Logo
14 November 2022

Doing exactly one thing at a time

I first heard this from Alex Vasquez of CodePen:

Only do one of these at a time: learn new tech or solve a new problem. Do not do both. One is a magical number. Do one thing at a time.

(Here’s where they say it, the entire podcast is a great listen: https://blog.codepen.io/2022/08/03/379-chris-alex-have-been-running-codepen-for-10-years-what-have-they-learned-heres-the-top-10/#t=00:23:25)

It sounds so simple, so obvious, but is such incredible advice. It has taken me a while to really internalize why, and how to apply it.
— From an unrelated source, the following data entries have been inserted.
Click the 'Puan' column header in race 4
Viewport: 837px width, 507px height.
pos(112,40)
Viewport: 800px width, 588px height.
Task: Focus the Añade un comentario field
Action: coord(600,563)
Alex quotes a similar example, but for this blog, I was tempted to experiment with new, shiny tech as I usually like to do, but I stopped myself. You see the whole reason I even built this was to make sure I had a place to write about new things I learn when I learn them. You might not believe this, but this is how I ended up here:

  1. I was talking to a friend over Zoom, and thought really? This is the best we can do? Let me see why video conferencing is so hard.
  2. I went in deep, and as I was building the website, realized that I wanted to fetch fonts from a CDN. I wasn’t about to feed Google, so I thought I’d take a detour and build a font service on Cloudflare Workers.
  3. I spent a week on this (I’ll release it when the frontend is ready and the performance is acceptable), and realized that there wasn’t a cheap, fast replicated database to match the distributed-ness of my Workers.
  4. I know! Let me see what it’ll take to deploy RocksDB to Fly.io regions across the world! One thing led to another and I’m reading up on Raft and building a distributed database of my own. Oh, and I’ll build it in Rust because I’ve been itching to find a decently large project to learn how to ship bigger things in that language.
  5. Gotta learn about TLS if I’m to secure this. Like, really learn TLS, all the details.
  6. I’ve been learninig tons of new things everyday, and I wanted to be able to write them down, mostly for my future self. I would have liked to tweet about it, but I never gather to motivation to do it, so I’ll just write stuff down on Notion.
  7. Hey I’ll build a blog, shouldn’t take more than a day.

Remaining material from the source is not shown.